| Action item |
Read each line of the material and note whether it contains "agent". Give the number of such lines and nothing else.

***** Exercise material *****

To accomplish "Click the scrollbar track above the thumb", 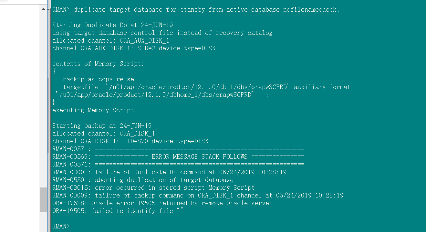I will click(x=43, y=97).
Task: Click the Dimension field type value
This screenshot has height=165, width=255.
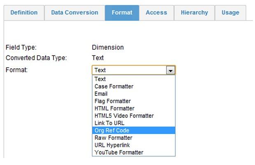Action: point(108,47)
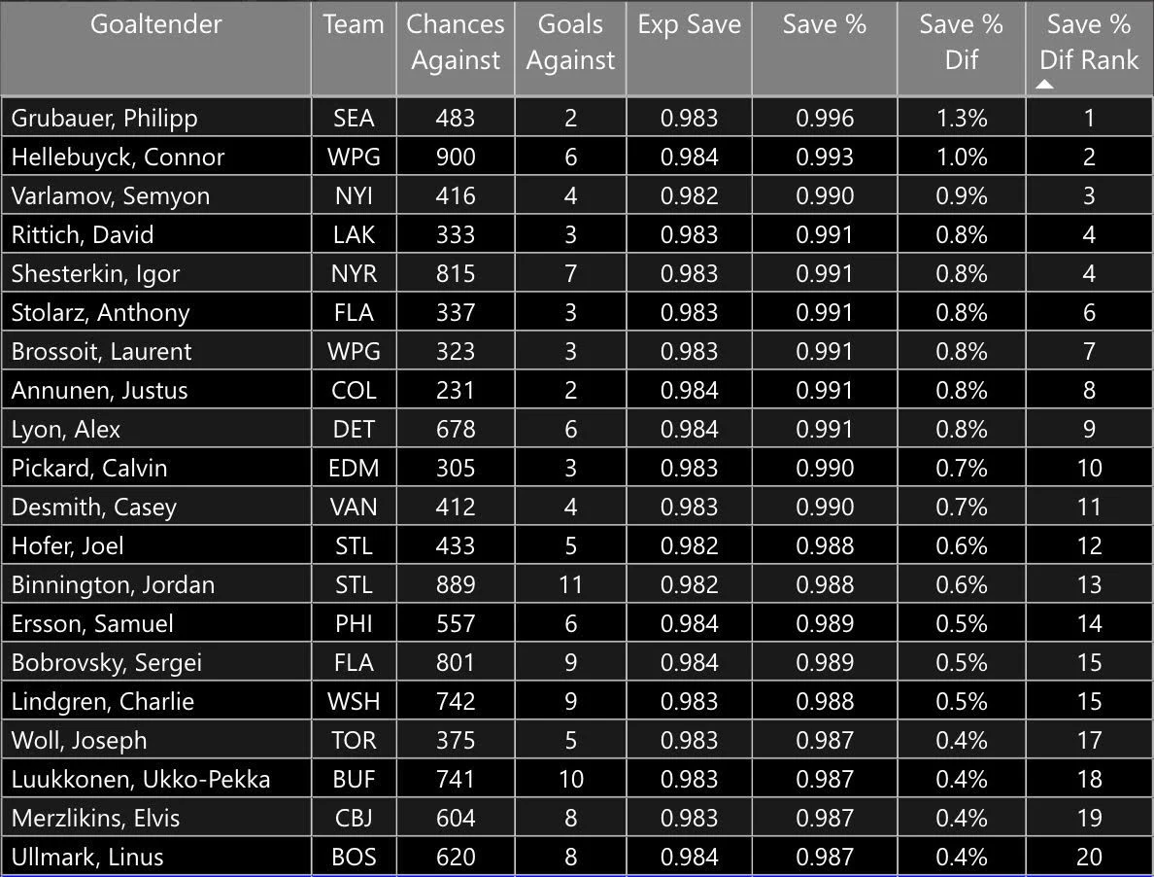Click the SEA team cell
This screenshot has height=877, width=1154.
pyautogui.click(x=354, y=119)
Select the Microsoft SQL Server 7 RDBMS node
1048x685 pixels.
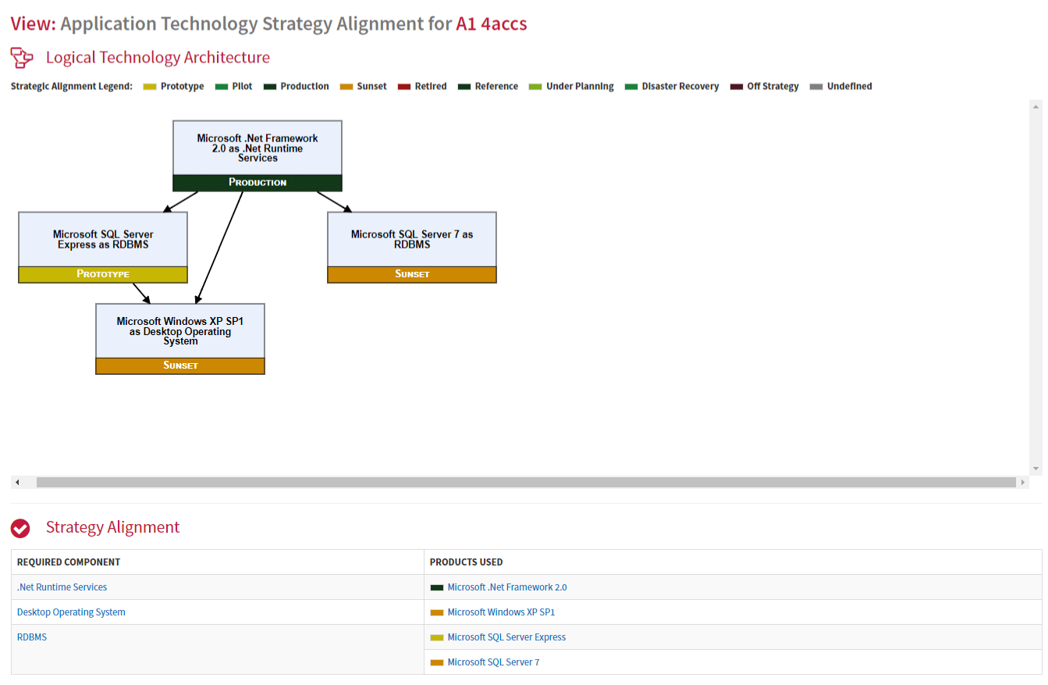(412, 247)
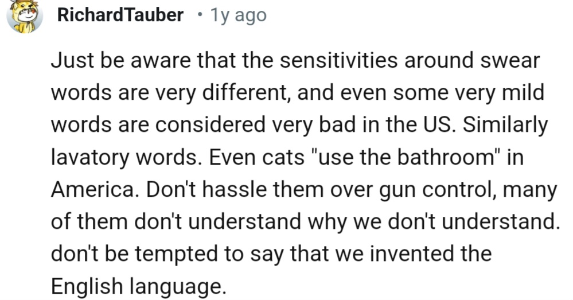Click the word "America" in the comment
The width and height of the screenshot is (573, 300).
(x=92, y=189)
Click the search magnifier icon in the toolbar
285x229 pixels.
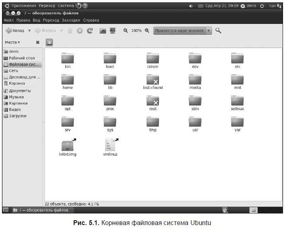[218, 31]
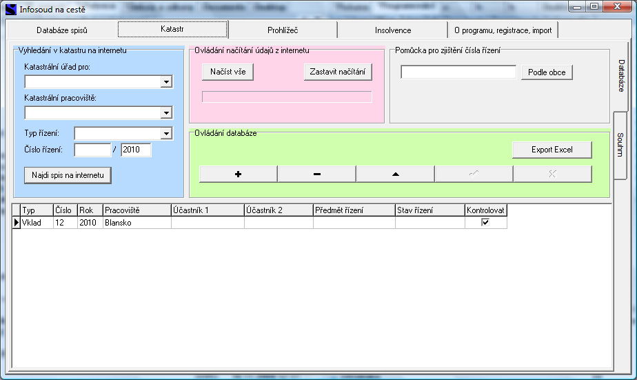Click the checkmark post-edit button
Viewport: 637px width, 380px height.
point(474,174)
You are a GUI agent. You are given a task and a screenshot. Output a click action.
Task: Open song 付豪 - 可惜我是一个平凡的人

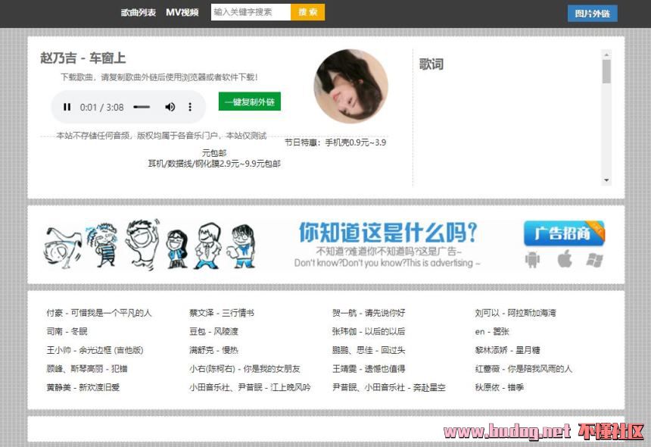[x=99, y=313]
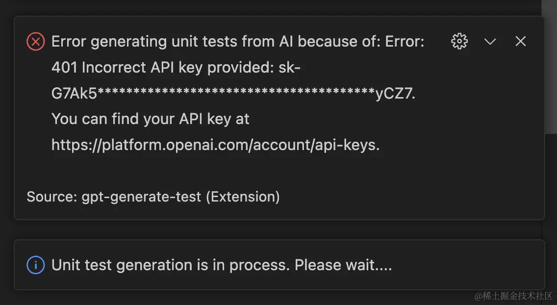Click 'You can find your API key at' text
Screen dimensions: 557x305
150,119
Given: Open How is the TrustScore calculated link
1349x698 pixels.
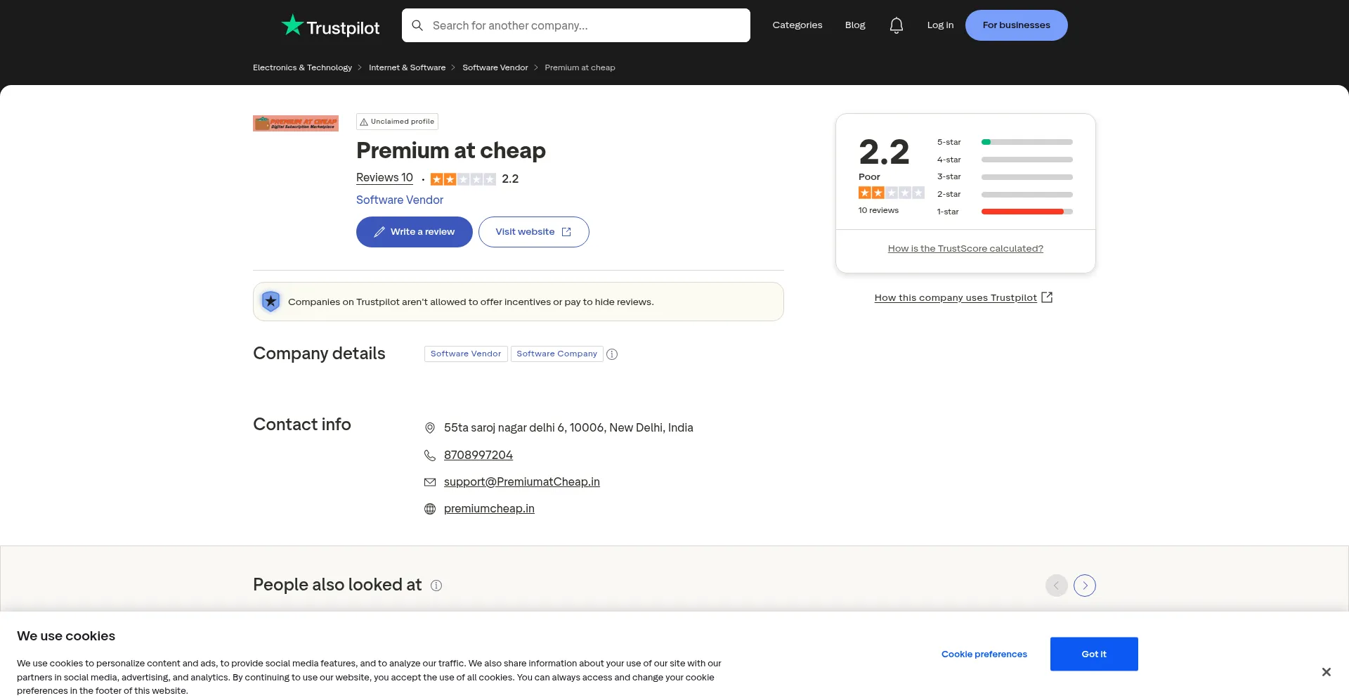Looking at the screenshot, I should point(965,249).
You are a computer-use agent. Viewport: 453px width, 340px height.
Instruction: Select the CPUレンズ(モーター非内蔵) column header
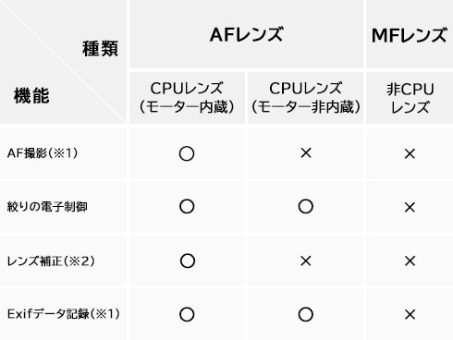point(305,98)
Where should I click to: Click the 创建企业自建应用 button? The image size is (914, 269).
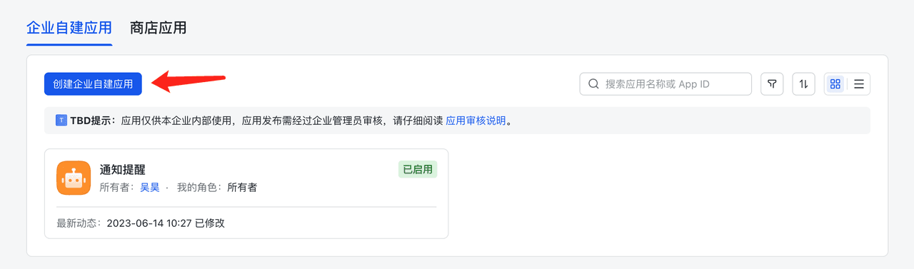[93, 84]
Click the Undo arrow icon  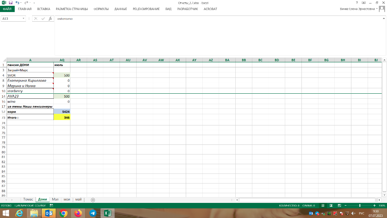[17, 2]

*****

| Task output |
2